Let $(X_k)_{k\in \mathbb N_0}$ be a simple random walk on $\mathbb Z$ and $M_k := \max \{X_1,\ldots,X_k\}$, the maximum process. Then $Y_k := M_k - X_k$ is a Markov chain. By $\sigma_0 = 0, \sigma_m := \inf\{ l> \sigma_{m-1} : Y_l \neq Y_{l-1} \}$ denote the $m$th time of movement of $(Y_k)_k$. So by defining $$\tilde{Y}_m := Y_{\sigma_m}$$ we remove the flat steps from $(Y_k)_k$. What I want to show is: $$\mathcal{L}((|X_k|)_{k\in\mathbb N_0}) = \mathcal{L}((\tilde Y_k)_{k\in\mathbb N_0}),$$ where $\mathcal L$ denotes the laws of the processes.

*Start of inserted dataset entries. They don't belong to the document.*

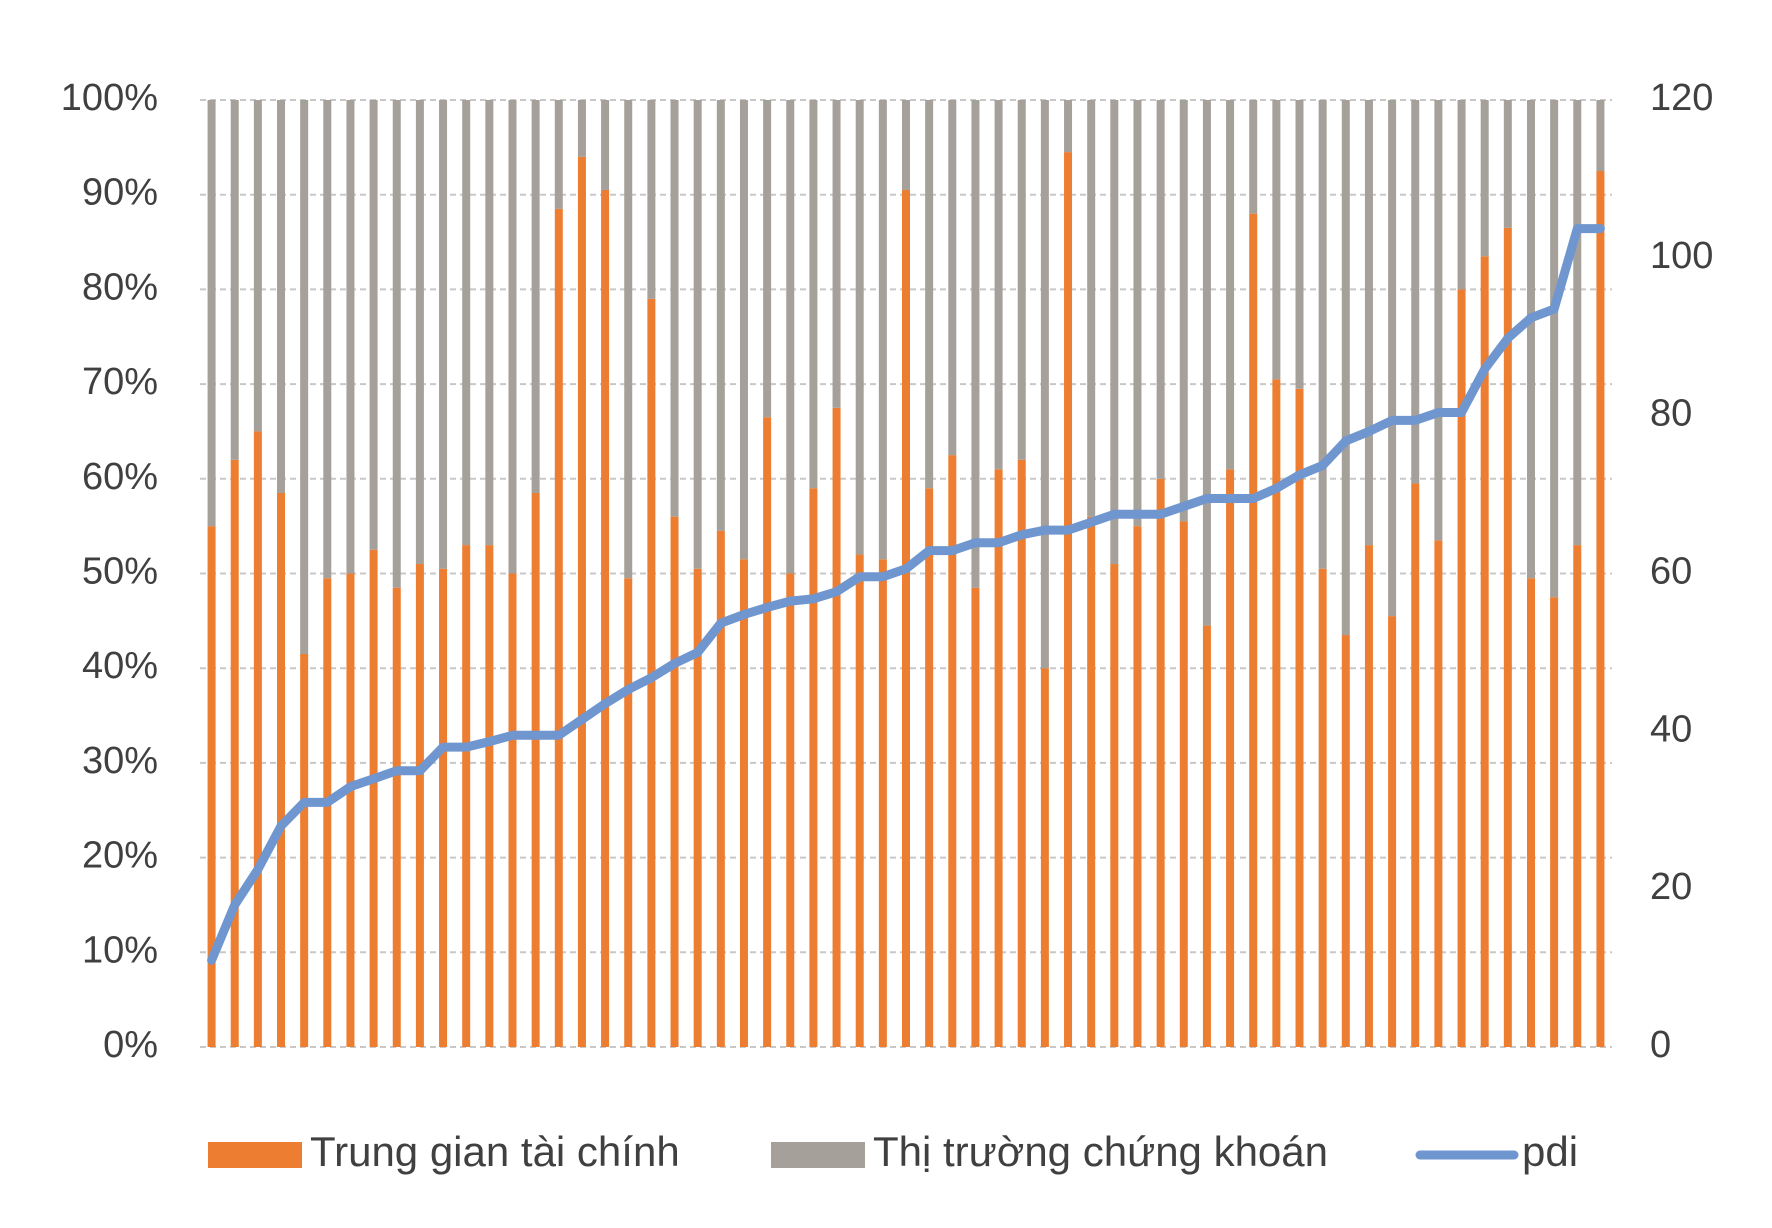 The image size is (1772, 1228). What do you see at coordinates (130, 1045) in the screenshot?
I see `y-tick-label: 0%` at bounding box center [130, 1045].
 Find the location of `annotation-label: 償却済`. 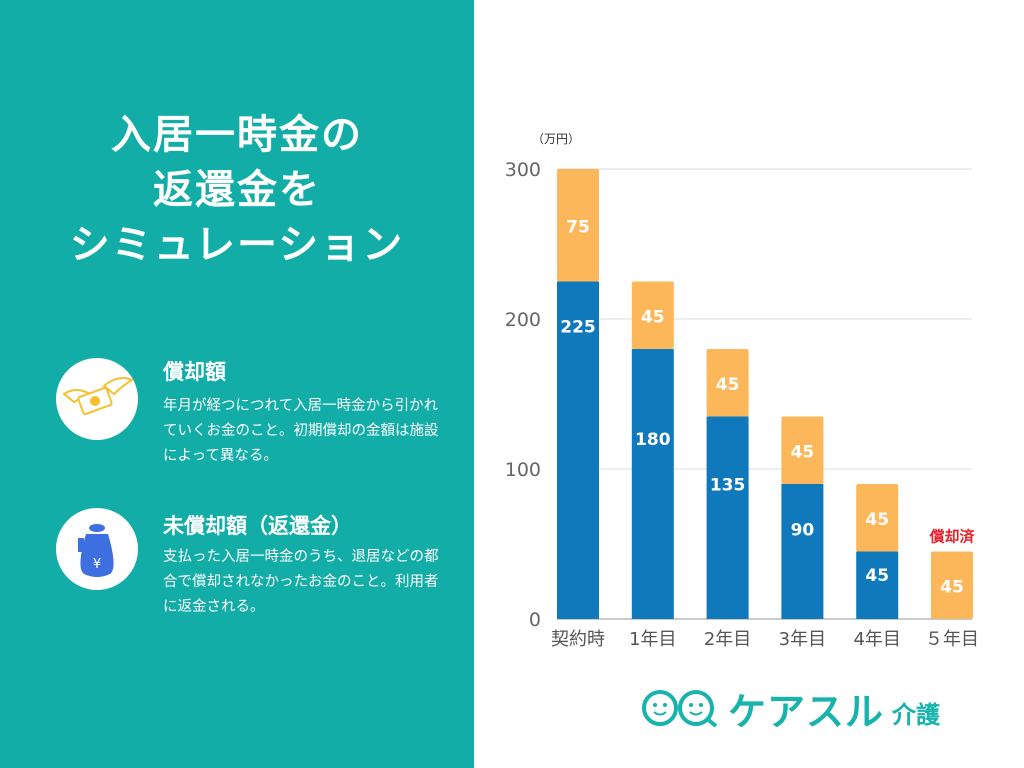

annotation-label: 償却済 is located at coordinates (952, 537).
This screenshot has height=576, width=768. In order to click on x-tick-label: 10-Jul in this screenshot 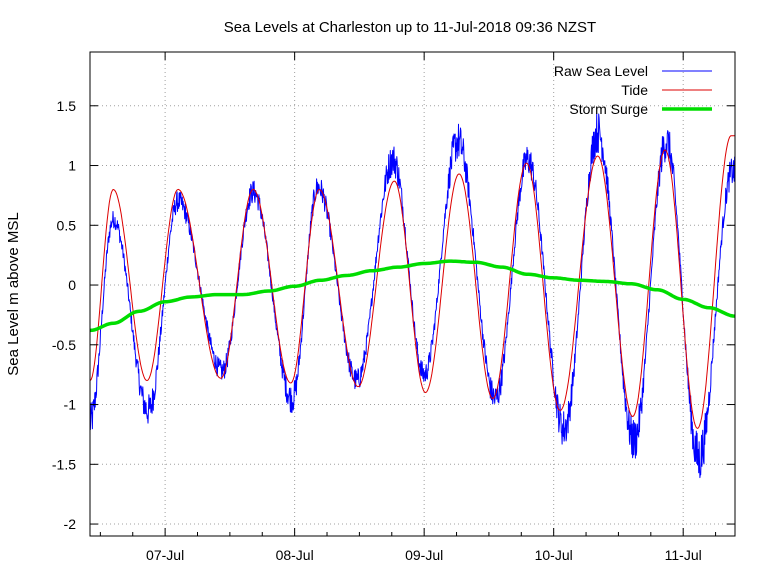, I will do `click(554, 555)`.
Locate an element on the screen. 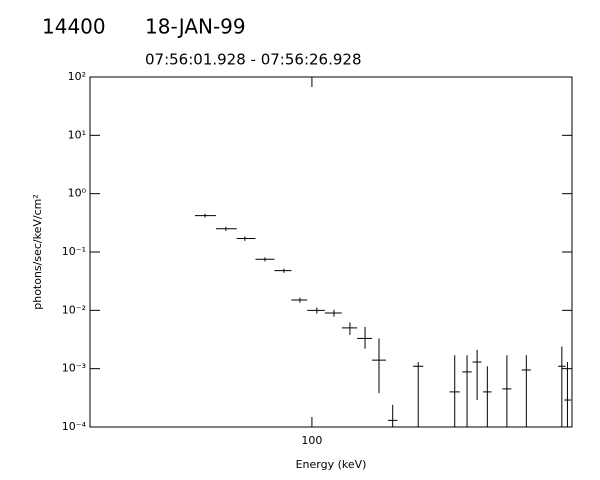  y-tick-label: 10⁻¹ is located at coordinates (74, 252).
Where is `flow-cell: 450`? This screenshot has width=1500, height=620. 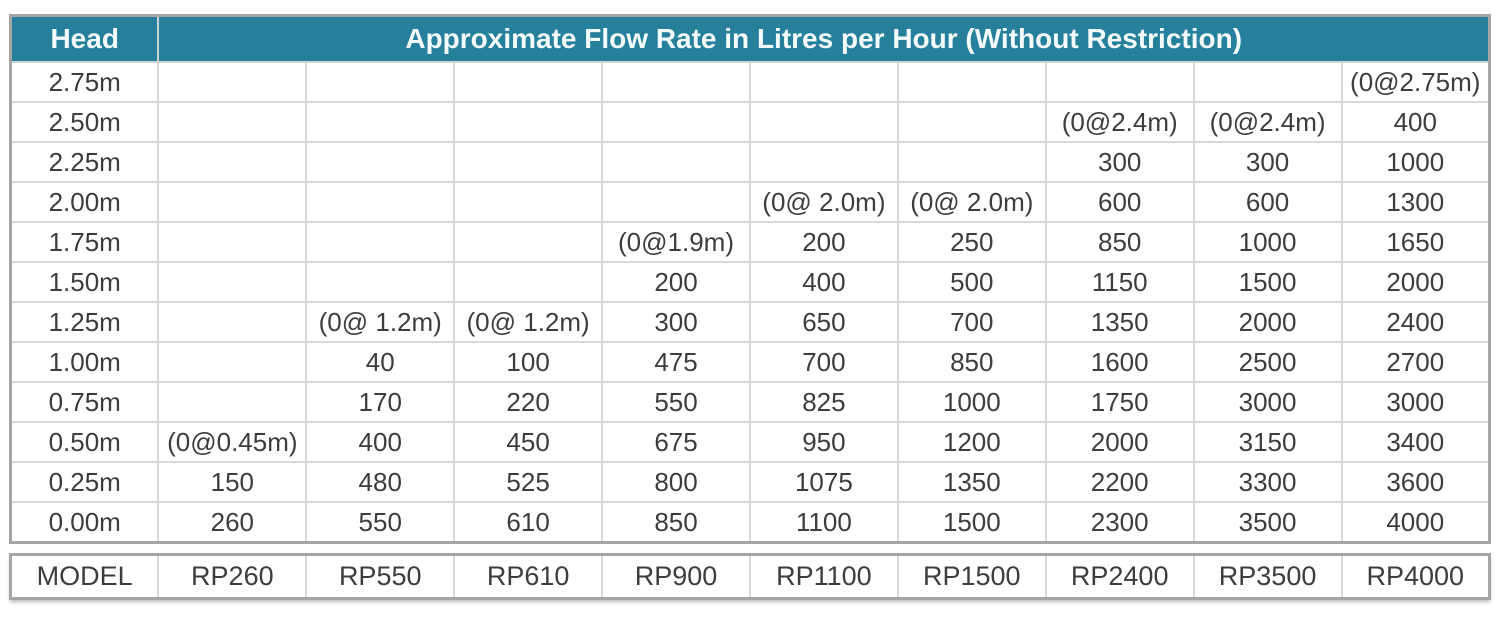 flow-cell: 450 is located at coordinates (528, 442).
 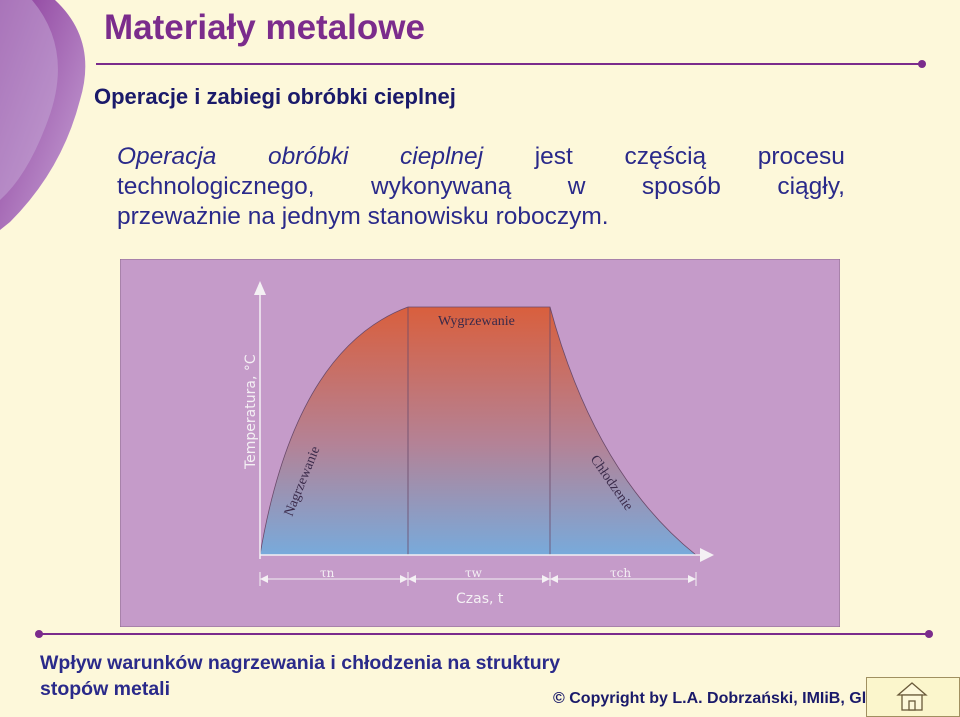 What do you see at coordinates (106, 689) in the screenshot?
I see `footer-topic-line-2: stopów metali` at bounding box center [106, 689].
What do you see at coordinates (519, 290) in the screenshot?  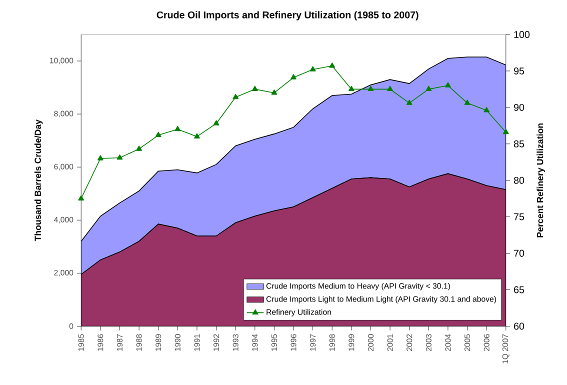 I see `y2-tick-label: 65` at bounding box center [519, 290].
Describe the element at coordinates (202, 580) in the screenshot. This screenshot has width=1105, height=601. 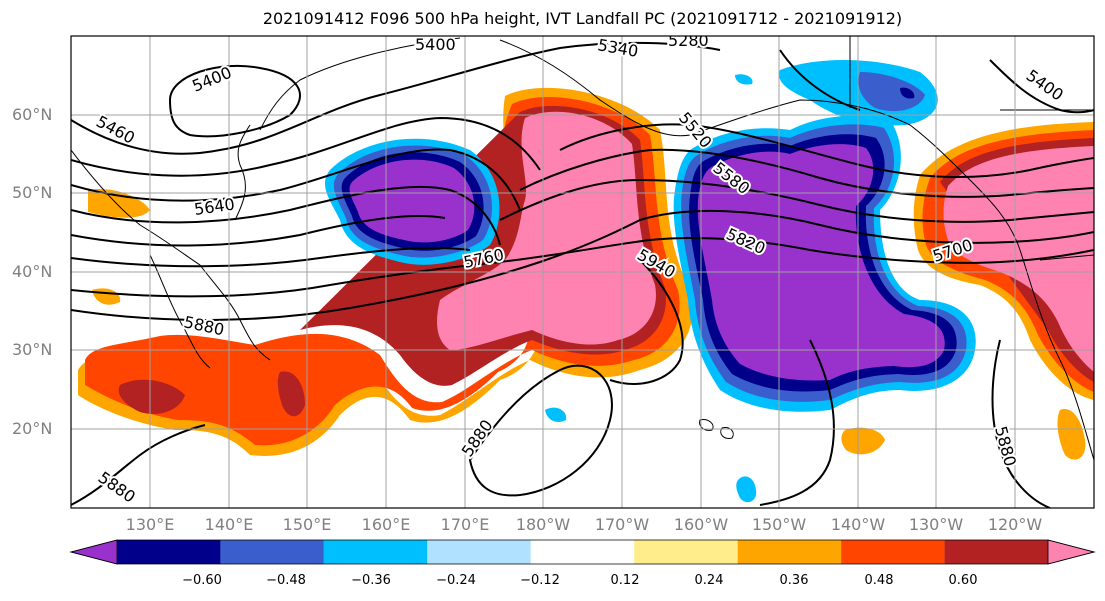
I see `colorbar-tick-label: −0.60` at that location.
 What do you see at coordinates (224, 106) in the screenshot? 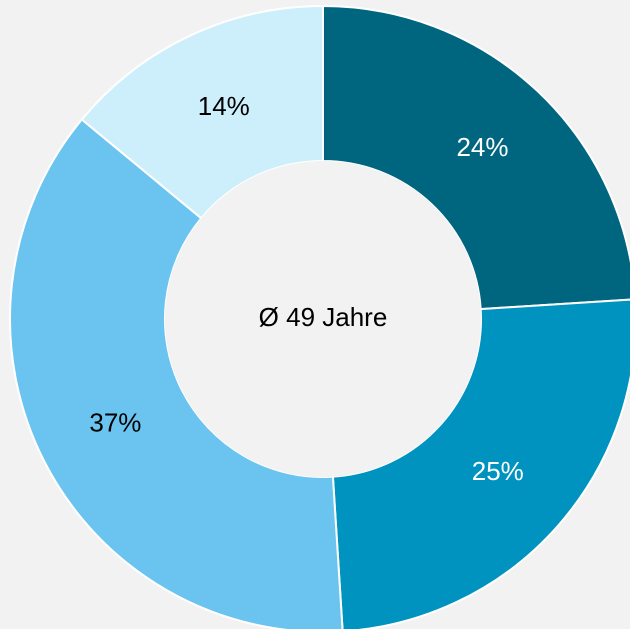
I see `data-label: 14%` at bounding box center [224, 106].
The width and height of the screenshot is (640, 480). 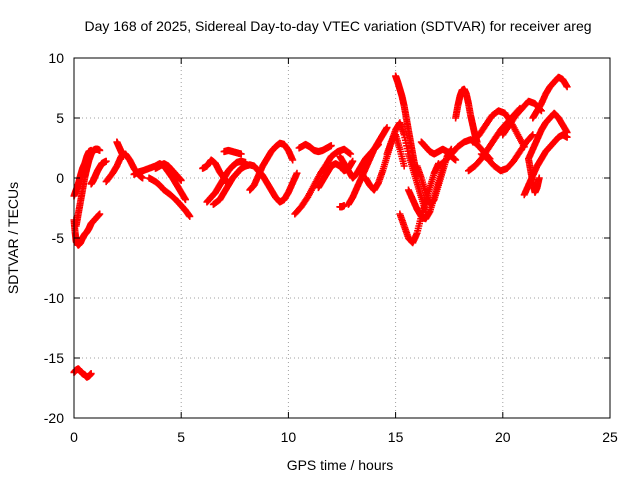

My attempt was to use sort of reflection principle for random walks, but I failed.
The Markov chains $\{|X_k|\}_{k=0}^{\infty}$ and $\{\tilde{Y}_m\}_{m=0}^{\infty}$ both have the same state space and the same transition probabilities. Specifically, if $|X_k|=0$ then $|X_{k+1}|=1$ with prob 1, and likewise if $\tilde{Y}_m=0$ then $\tilde{Y}_{m+1}=1$ with prob 1. Now if $|X_k|>0$ then on the next step it is equally likely to move either up or down, and the same holds for $\tilde{Y}_m$.